== WHAT IS EXPECTED ==
Reproduce the data below word for word, every line unchanged.
=-=-=
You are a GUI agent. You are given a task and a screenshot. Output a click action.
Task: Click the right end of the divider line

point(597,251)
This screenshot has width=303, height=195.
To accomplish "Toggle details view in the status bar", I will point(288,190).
=-=-=
== SOLUTION FOR THIS TASK ==
You are a GUI agent. You are given a task and a screenshot. Output a click action.
Task: Click the right end of the divider line

point(597,251)
This screenshot has width=303, height=195.
To accomplish "Toggle details view in the status bar", I will point(288,190).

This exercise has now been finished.